The records should be repeated word for word, pictures excluded.

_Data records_
+-------+

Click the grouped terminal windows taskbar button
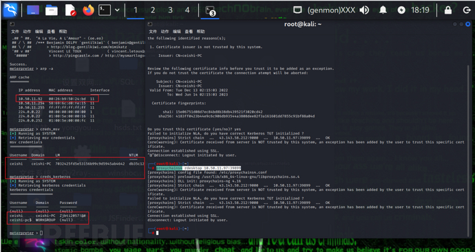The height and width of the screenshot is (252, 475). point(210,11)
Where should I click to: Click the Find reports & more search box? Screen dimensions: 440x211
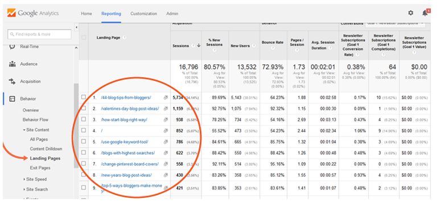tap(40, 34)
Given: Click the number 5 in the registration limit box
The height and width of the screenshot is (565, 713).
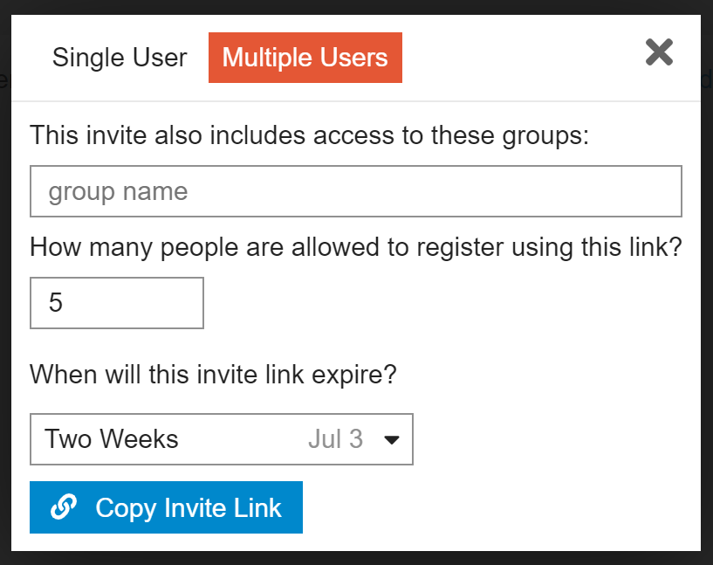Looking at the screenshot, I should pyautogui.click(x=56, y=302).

+-------+

_TASK ANSWER_
Click the grouped terminal windows taskbar button
The height and width of the screenshot is (252, 475). point(210,11)
Where should I click to: Click the Find reports & more search box? Screen dimensions: 440x211
tap(40, 34)
Given: Click the number 5 in the registration limit box
The height and width of the screenshot is (565, 713).
Looking at the screenshot, I should pyautogui.click(x=56, y=302).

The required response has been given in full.